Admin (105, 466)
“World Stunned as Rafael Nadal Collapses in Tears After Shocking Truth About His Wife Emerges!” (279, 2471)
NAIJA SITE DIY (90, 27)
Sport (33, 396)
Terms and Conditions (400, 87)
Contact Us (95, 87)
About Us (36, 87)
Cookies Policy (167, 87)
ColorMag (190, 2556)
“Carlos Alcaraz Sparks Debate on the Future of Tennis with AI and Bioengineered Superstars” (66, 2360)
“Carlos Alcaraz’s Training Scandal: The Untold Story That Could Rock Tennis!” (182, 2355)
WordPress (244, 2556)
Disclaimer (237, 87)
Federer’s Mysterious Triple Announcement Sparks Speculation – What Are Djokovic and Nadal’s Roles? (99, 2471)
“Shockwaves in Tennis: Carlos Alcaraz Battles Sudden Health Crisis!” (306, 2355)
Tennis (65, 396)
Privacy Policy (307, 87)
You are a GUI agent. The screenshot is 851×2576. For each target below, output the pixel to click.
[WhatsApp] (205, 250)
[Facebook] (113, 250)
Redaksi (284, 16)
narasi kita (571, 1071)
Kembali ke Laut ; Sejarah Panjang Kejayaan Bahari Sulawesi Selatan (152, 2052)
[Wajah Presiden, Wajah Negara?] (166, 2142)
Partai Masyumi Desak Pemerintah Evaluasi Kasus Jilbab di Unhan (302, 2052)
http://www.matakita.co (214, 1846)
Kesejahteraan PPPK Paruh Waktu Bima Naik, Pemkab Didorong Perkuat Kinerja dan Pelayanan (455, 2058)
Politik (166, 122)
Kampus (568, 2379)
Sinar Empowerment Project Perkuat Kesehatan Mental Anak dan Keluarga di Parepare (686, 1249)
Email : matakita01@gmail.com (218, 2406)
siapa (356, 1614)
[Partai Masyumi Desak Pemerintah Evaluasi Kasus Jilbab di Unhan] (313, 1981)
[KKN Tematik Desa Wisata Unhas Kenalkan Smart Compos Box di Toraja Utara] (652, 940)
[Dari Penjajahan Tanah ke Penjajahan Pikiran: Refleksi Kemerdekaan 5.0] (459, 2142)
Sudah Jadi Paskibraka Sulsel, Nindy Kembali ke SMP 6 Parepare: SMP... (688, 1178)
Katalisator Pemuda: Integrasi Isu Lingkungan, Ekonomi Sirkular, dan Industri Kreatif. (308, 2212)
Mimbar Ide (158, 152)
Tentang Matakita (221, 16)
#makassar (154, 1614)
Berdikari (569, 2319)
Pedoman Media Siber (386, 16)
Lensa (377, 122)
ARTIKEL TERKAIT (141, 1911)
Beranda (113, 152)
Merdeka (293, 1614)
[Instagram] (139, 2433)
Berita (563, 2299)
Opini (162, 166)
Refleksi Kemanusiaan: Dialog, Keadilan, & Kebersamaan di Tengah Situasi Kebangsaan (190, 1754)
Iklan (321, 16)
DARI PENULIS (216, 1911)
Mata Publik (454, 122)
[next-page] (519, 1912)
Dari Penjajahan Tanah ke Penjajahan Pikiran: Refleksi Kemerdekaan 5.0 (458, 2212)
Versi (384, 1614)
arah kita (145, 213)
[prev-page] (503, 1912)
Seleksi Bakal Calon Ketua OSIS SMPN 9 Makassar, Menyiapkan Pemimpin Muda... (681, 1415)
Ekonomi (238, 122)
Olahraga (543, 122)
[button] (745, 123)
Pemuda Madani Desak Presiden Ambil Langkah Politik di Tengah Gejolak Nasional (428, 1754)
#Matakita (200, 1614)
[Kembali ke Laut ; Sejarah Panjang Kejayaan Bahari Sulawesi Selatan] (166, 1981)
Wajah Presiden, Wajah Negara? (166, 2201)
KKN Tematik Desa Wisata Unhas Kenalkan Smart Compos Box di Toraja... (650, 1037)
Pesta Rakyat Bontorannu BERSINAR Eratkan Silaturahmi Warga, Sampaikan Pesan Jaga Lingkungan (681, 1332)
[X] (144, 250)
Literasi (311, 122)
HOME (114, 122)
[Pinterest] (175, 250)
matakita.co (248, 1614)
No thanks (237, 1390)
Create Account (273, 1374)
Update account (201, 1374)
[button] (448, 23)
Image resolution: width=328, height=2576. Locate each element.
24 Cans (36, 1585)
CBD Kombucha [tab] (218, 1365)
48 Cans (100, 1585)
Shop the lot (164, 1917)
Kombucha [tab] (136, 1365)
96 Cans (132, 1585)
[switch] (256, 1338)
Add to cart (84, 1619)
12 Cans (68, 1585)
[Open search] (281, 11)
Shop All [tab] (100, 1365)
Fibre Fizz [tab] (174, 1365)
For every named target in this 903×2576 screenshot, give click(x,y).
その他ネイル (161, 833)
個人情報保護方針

######

What the task requires.
Every record above belongs in the answer, reproduced exactly.

Task result.
Admin (105, 466)
“World Stunned as Rafael Nadal Collapses in Tears After Shocking Truth About His Wife Emerges!” (279, 2471)
NAIJA SITE DIY (90, 27)
Sport (33, 396)
Terms and Conditions (400, 87)
Contact Us (95, 87)
About Us (36, 87)
Cookies Policy (167, 87)
ColorMag (190, 2556)
“Carlos Alcaraz Sparks Debate on the Future of Tennis with AI and Bioengineered Superstars” (66, 2360)
“Carlos Alcaraz’s Training Scandal: The Untold Story That Could Rock Tennis!” (182, 2355)
WordPress (244, 2556)
Disclaimer (237, 87)
Federer’s Mysterious Triple Announcement Sparks Speculation – What Are Djokovic and Nadal’s Roles? (99, 2471)
“Shockwaves in Tennis: Carlos Alcaraz Battles Sudden Health Crisis!” (306, 2355)
Tennis (65, 396)
Privacy Policy (307, 87)
You are a GUI agent. The screenshot is 851×2576. For each target below, output the pixel to click.
[WhatsApp] (205, 250)
[Facebook] (113, 250)
Redaksi (284, 16)
narasi kita (571, 1071)
Kembali ke Laut ; Sejarah Panjang Kejayaan Bahari Sulawesi Selatan (152, 2052)
[Wajah Presiden, Wajah Negara?] (166, 2142)
Partai Masyumi Desak Pemerintah Evaluasi Kasus Jilbab di Unhan (302, 2052)
http://www.matakita.co (214, 1846)
Kesejahteraan PPPK Paruh Waktu Bima Naik, Pemkab Didorong Perkuat Kinerja dan Pelayanan (455, 2058)
Politik (166, 122)
Kampus (568, 2379)
Sinar Empowerment Project Perkuat Kesehatan Mental Anak dan Keluarga di Parepare (686, 1249)
Email : matakita01@gmail.com (218, 2406)
siapa (356, 1614)
[Partai Masyumi Desak Pemerintah Evaluasi Kasus Jilbab di Unhan] (313, 1981)
[KKN Tematik Desa Wisata Unhas Kenalkan Smart Compos Box di Toraja Utara] (652, 940)
[Dari Penjajahan Tanah ke Penjajahan Pikiran: Refleksi Kemerdekaan 5.0] (459, 2142)
Sudah Jadi Paskibraka Sulsel, Nindy Kembali ke SMP 6 Parepare: SMP... (688, 1178)
Katalisator Pemuda: Integrasi Isu Lingkungan, Ekonomi Sirkular, dan Industri Kreatif. (308, 2212)
Mimbar Ide (158, 152)
Tentang Matakita (221, 16)
#makassar (154, 1614)
Berdikari (569, 2319)
Pedoman Media Siber (386, 16)
Lensa (377, 122)
ARTIKEL TERKAIT (141, 1911)
Beranda (113, 152)
Merdeka (293, 1614)
[Instagram] (139, 2433)
Berita (563, 2299)
Opini (162, 166)
Refleksi Kemanusiaan: Dialog, Keadilan, & Kebersamaan di Tengah Situasi Kebangsaan (190, 1754)
Iklan (321, 16)
DARI PENULIS (216, 1911)
Mata Publik (454, 122)
[next-page] (519, 1912)
Dari Penjajahan Tanah ke Penjajahan Pikiran: Refleksi Kemerdekaan 5.0 (458, 2212)
Versi (384, 1614)
arah kita (145, 213)
[prev-page] (503, 1912)
Seleksi Bakal Calon Ketua OSIS SMPN 9 Makassar, Menyiapkan Pemimpin Muda... (681, 1415)
Ekonomi (238, 122)
Olahraga (543, 122)
[button] (745, 123)
Pemuda Madani Desak Presiden Ambil Langkah Politik di Tengah Gejolak Nasional (428, 1754)
#Matakita (200, 1614)
[Kembali ke Laut ; Sejarah Panjang Kejayaan Bahari Sulawesi Selatan] (166, 1981)
Wajah Presiden, Wajah Negara? (166, 2201)
KKN Tematik Desa Wisata Unhas Kenalkan Smart Compos Box di Toraja... (650, 1037)
Pesta Rakyat Bontorannu BERSINAR Eratkan Silaturahmi Warga, Sampaikan Pesan Jaga Lingkungan (681, 1332)
[X] (144, 250)
Literasi (311, 122)
HOME (114, 122)
[Pinterest] (175, 250)
matakita.co (248, 1614)
No thanks (237, 1390)
Create Account (273, 1374)
Update account (201, 1374)
[button] (448, 23)
Image resolution: width=328, height=2576. Locate each element.
24 Cans (36, 1585)
CBD Kombucha [tab] (218, 1365)
48 Cans (100, 1585)
Shop the lot (164, 1917)
Kombucha [tab] (136, 1365)
96 Cans (132, 1585)
[switch] (256, 1338)
Add to cart (84, 1619)
12 Cans (68, 1585)
[Open search] (281, 11)
Shop All [tab] (100, 1365)
Fibre Fizz [tab] (174, 1365)
For every named target in this 903×2576 screenshot, give click(x,y).
その他ネイル (161, 833)
個人情報保護方針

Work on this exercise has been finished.